Hi all,

lets say we want an experiment where the interval between stimuli is variable - one simple way to achieve this is to use the rand function and set the boundaries (e.g., rand(200, 1000). But what if the requirement is for the ISI to be randomly selected from a gaussian distribution with known mean & SD - any possibilities here?

I know the monkey allows such style of distributions, but using the normal(x, y) doesn't appear to work alongside the post/pre trial commands...

Any solutions/ideas?

Thanks,

Mela

You can implement this yourself via Inquisit's expressions syntax. See e.g. https://www.millisecond.com/forums/Topic5419.aspx#5419 for somewhat related* code (standard normal CDF and its inverse). In short, pick a suitable algorithm to generate random Gaussian variates from the literature (there are many) and express it in Inquisit's terms.

Regards,

~Dave

* e.g. https://en.wikipedia.org/wiki/Inverse_transform_sampling

Super, thanks Dave. Certainly a viable solution!

Would be nice to have a simple command, of course (can't be hard to implement given the element is there for the monkey!).

It's on the list, but not implemented yet as there are other features with higher priority.

Sure. Good to hear it's already on the radar, though!

Thanks for the help, Dave (you're a star!).

OK, so had  a little think about the nice code and info you linked to and here's where I think I've got to...

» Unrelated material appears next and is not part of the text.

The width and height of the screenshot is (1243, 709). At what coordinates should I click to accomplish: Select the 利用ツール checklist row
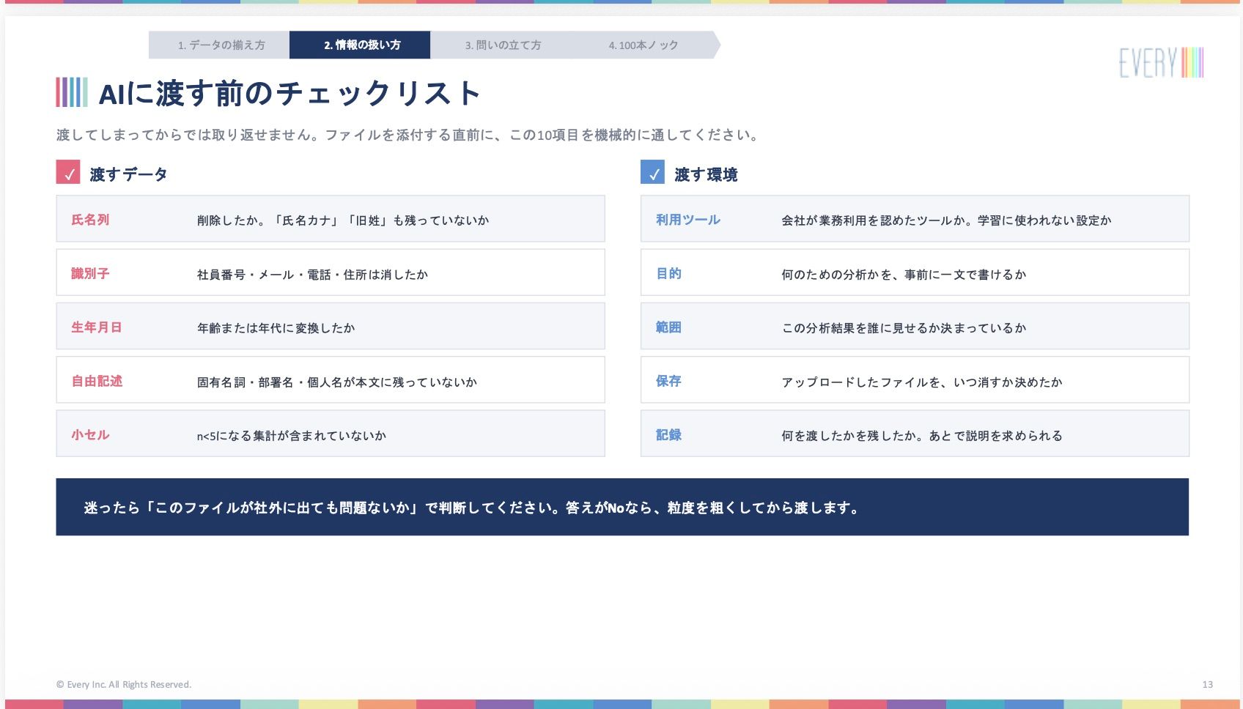[x=915, y=219]
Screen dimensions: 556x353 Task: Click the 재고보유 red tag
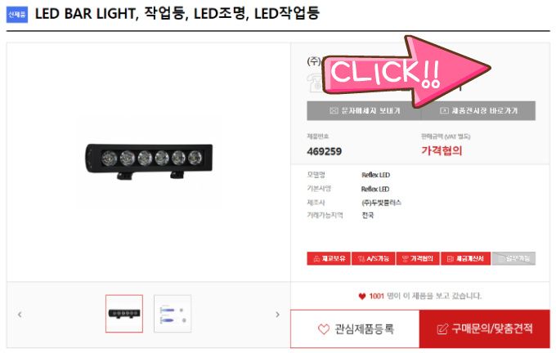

so the idea would be to...

1. have a random selection from values ranging between 0 and 1 (which is a uniform distribution) - this gives the u value (as defined on wiki). Essentially the probability value.

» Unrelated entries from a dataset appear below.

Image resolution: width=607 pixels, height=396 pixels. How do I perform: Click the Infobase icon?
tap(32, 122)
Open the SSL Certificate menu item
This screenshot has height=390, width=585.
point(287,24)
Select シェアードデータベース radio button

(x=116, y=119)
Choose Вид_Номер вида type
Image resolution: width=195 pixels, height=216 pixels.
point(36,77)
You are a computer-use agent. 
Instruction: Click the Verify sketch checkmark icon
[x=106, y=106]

2. use the z_p expression you linked to (or similar) which uses the above u value and calculates its associated z score

3. Use z score, along with defined distribution mean and SD to calculate ISI

So if this is implemented ontrialbegin it would produce a variable ISI which is effectively a random value from the defined distribution. That's a pretty elegant solution. I haven't implemented it yet, but certainly something I should get to work (given the above is sound).

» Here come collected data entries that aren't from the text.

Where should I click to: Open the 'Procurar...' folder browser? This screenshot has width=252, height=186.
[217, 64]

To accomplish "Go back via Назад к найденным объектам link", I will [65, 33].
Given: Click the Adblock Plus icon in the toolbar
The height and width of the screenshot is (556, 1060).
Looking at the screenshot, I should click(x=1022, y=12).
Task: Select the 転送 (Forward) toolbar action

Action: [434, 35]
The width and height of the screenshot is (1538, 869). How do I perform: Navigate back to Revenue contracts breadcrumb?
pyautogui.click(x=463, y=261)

Yep, that's the way to do it.

EDIT: For the sake of posterity, here's syntax to generate samples from a normal distribution with specified mean mu and standard deviation sigma:

/* values.nsamples:    number of random variates (samples) to draw from distribution
/* values.mu:          desired (theoretical) mean of normal distribution
/* values.sigma:       desired (theoretical) standard deviation of normal distribution
/* expressions.mx:     observed (empirical) mean of random variates
/* expressions.sdx:    observed (empirical) standard deviation of random variates

<expressions>
/ z = if(values.u>0.5)(sqrt(-ln(1-pow(2*values.u-1,2))/sqrt(m_pi/8))) else
    (-sqrt(-ln(1-pow(2*values.u-1,2))/sqrt(m_pi/8)))
/ x = (values.sigma*expressions.z)+values.mu
/ mx = (values.sumx/values.nx)
/ sdx = sqrt((values.ssumx-(values.nx *(expressions.mx*expressions.mx)))/(values.nx-1))
</expressions>

<values>
/ nsamples = 2000
/ mu = 1500
/ sigma = 500
/ u = 0
/ sumx = 0
/ ssumx = 0
/ nx = 0
</values>

<text info>
/ items = ("Input: mu = <%values.mu%> | sigma = <%values.sigma%> | n = <%values.nsamples%>
Output: m(x) = <%expressions.mx%>| sd(x) = <%expressions.sdx%> | n(x) = <%values.nx%>")
/ size = (90%,90%)
/ erase = false
/ vjustify = center
</text>

<trial sample>
/ ontrialbegin = [values.u=rand(0,1); values.sumx=values.sumx+expressions.x; values.ssumx=values.ssumx+(expressions.x*expressions.x); values.nx=values.nx+1]
/ validresponse = (noresponse)
/ trialduration = 0
/ branch = [if(block.myblock.trialcount<values.nsamples)trial.sample else trial.summary]
</trial>

<trial summary>
/ stimulusframes = [1=info]
/ validresponse = (57)
/ recorddata = false
</trial>

<block myblock>
/ trials = [1=sample]
</block>

<data>
/ columns = [trialnum,expressions.x,expressions.mx,expressions.sdx]
/ separatefiles = true
</data>

<defaults>
/ windowsize = (640px,480px)
/ fontstyle = ("Verdana", 2%, true)
</defaults>

To check the output and verify that it's indeed generating the desired normal samples, generate a histogram of expressions.x, examine its Q-Q plot and/or submit to a statistical test for normality (Kolmogorov-Smirnov, Shapiro-Wilk, etc.).

Regards,

~Dave

Cheers!

May Cthulu eat your house last :)